Nvidia and Mistral AI have released a new small language model that purportedly features "state-of-the-art" accuracy in a tiny footprint. The new LM is known as the Mistral-NemMo-Minitron 8B, a miniaturized version of NeMo 12B that has been pruned from 12 billion to 8 billion parameters.
The new 8 billion-parameter small language model was shrunken down through two different AI optimization methods, said Bryan Catanzaro, VP of deep learning research at Nvidia, in a blog post. The team behind the new LM used a process that combines pruning and distillation. "Pruning downsizes a neural network by removing model weights that contribute the least to accuracy. During distillation, the team retrained this pruned model on a small dataset to significantly boost accuracy, which had decreased through the pruning process."
These optimizations enabled the developers to train the optimized language model on a "fraction of the original dataset" resulting in up to 40x cost savings in terms of raw compute. Normally, AI models have to balance between model size and accuracy, but with Nvidia and Mistral AI's new pruning and distillation techniques, language models can have the best of both worlds.
Mistral-NeMo-Minitron 8B, armed with these enhancements, purportedly leads nine language-driven AI benchmarks featuring a similar size. The amount of computing power saved is enough for laptops and workstation PCs to run Minitron 8B locally, making it faster and more secure to operate compared to cloud services.

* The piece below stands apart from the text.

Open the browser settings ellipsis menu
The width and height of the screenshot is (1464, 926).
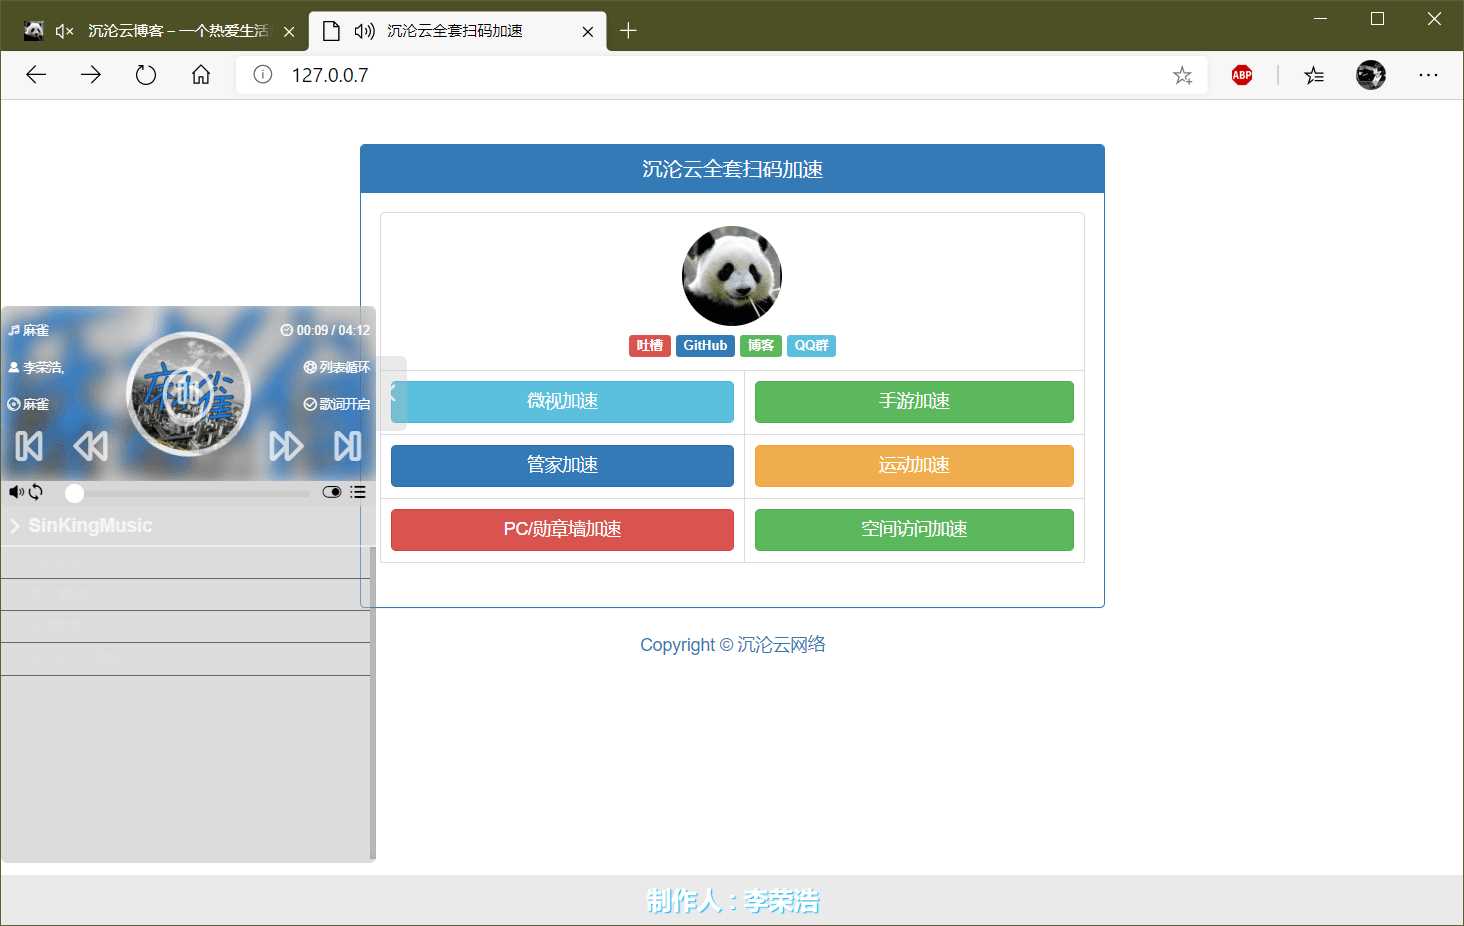point(1429,74)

Nvidia has designed Minitron 8B around consumer-based computer hardware. The LM is packaged as a Nvidia NIM microservice, and the AI model is optimized for low latency, which improves response times. Nvidia provides its custom model service, AI Foundry, to take Minitron 8B and manipulate it to work on even less powerful systems, such as smartphones. Accuracy and performance won't be as good, but Nvidia claims the model would still be a high-accuracy LM, requiring a fraction of the training data and compute infrastructure that it would otherwise need.
Pruning and distillation appear to be the next frontier for artificial intelligence performance optimization. Theoretically, there's nothing preventing developers from applying these optimization techniques to all current language models, which would significantly boost performance across the board, including large language models that can only be powered by AI-accelerated server farms.